Data nasional menunjukkan ketimpangan yang nyata. Wilayah yang banyak dihuni masyarakat adat, seperti Papua Tengah, Nusa Tenggara Timur, dan Papua Pegunungan, mencatat angka tengkes (stunting) yang hampir dua kali lipat dari rata-rata nasional. Kondisi ini diperparah oleh kendala geografis ekstrem. Di Kalimantan Utara, misalnya, warga di wilayah hulu harus menyewa perahu melewati jeram berbahaya atau menyewa pesawat kecil dengan biaya mencapai Rp5 juta hingga Rp20 juta hanya untuk merujuk pasien darurat ke RSUD terdekat.

Masalah ini memiliki akar sejarah yang panjang, berawal dari program pemindahan pemukiman sejak dekade 1970-an. Relokasi komunitas seperti suku Punan dan Lundayeh ke wilayah hilir, serta pemindahan warga Dayak Basap di sekitar kawasan Ibu Kota Nusantara (IKN), memaksa mereka beradaptasi dengan lingkungan baru. Perubahan ini tidak hanya mengubah pola makan yang memicu penyakit degeneratif, tetapi juga meningkatkan risiko paparan malaria akibat menyusutnya hutan penyangga.

Selain hambatan fisik dan finansial, tembok besar lain yang menghalangi masyarakat adat untuk berobat adalah stigma dari sebagian tenaga medis. Keyakinan serta praktik pengobatan tradisional kerap kali dinilai kuno atau tidak higienis. Ketakutan akan dihakimi atau dimarahi oleh petugas kesehatan membuat banyak pasien dari komunitas adat memilih menutup diri dan enggan mencari pertolongan medis modern.

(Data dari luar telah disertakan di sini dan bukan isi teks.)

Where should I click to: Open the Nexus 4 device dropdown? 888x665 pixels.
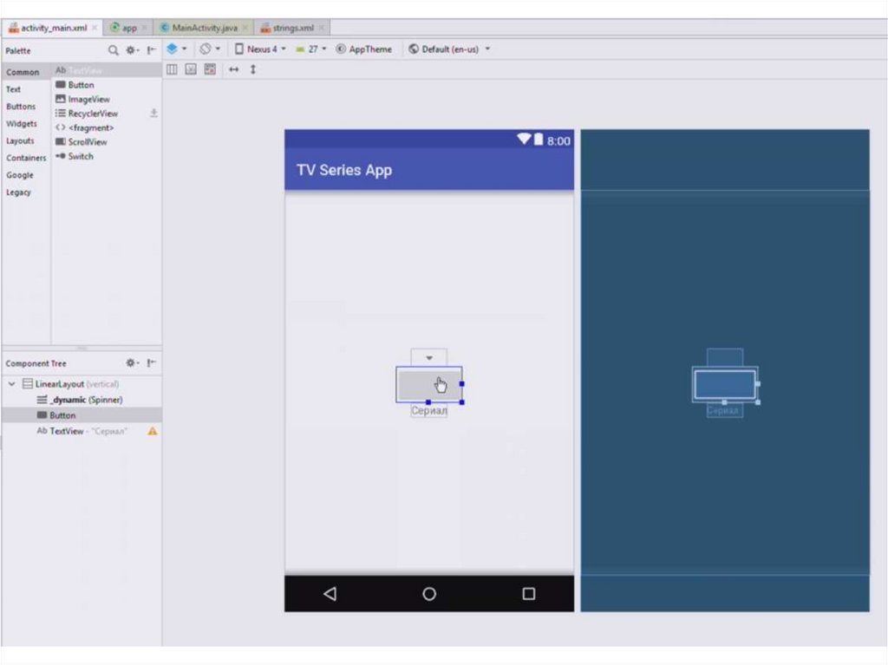[x=260, y=49]
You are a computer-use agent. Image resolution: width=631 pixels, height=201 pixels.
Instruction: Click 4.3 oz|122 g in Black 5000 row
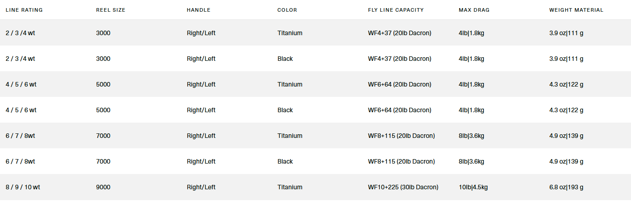tap(566, 110)
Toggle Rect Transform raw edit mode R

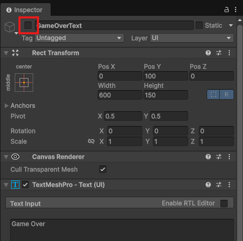point(227,94)
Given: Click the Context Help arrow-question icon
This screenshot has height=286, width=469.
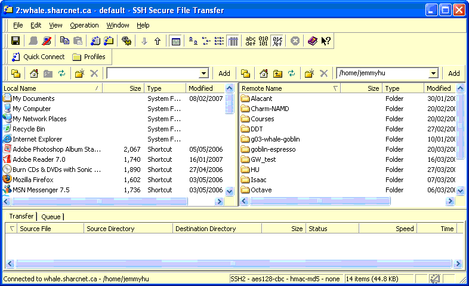Looking at the screenshot, I should point(326,41).
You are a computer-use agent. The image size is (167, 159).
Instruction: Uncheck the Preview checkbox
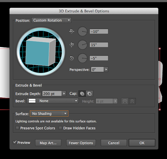click(x=15, y=143)
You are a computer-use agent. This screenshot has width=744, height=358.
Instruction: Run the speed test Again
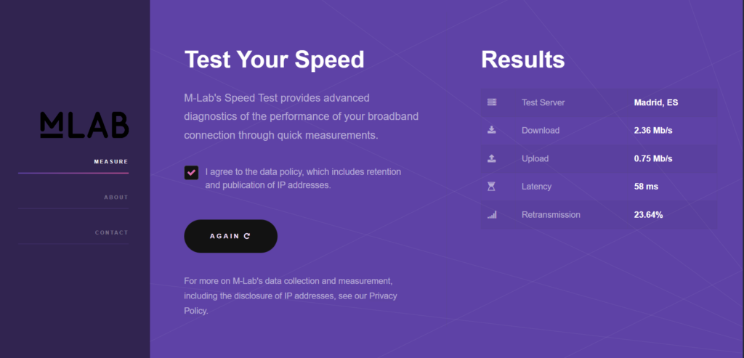(x=230, y=236)
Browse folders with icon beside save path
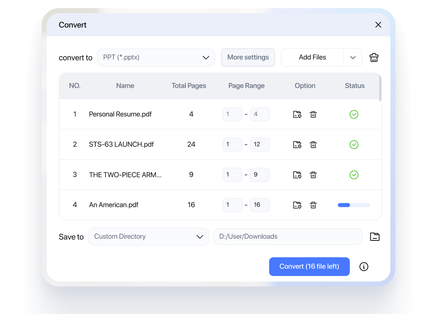428x314 pixels. (x=374, y=236)
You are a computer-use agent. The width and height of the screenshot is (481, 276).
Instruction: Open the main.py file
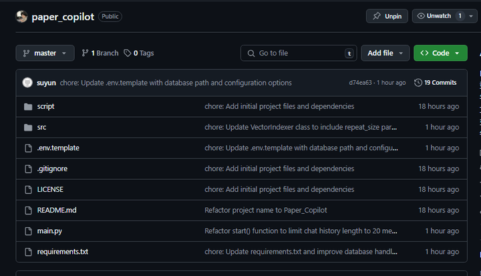pos(49,231)
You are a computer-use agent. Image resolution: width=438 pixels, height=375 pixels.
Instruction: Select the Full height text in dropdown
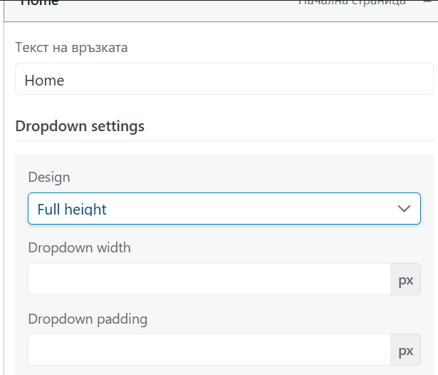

Menanggapi ketimpangan ini, Kementerian Kesehatan mengeluarkan regulasi baru pada 2024 untuk memodifikasi layanan kesehatan di wilayah terpencil. Sebagai langkah konkret, Departemen Antropologi Universitas Indonesia bersama lembaga Alam Sehat Lestari (ASRI) mengusulkan pendekatan berbasis "keamanan budaya" (cultural safety). Melalui konsep ini, tenaga medis dibekali pelatihan khusus agar dapat menghormati adat istiadat setempat, melibatkan kader kesehatan lokal, serta menyinergikan pengobatan modern dengan tradisi lokal secara aman.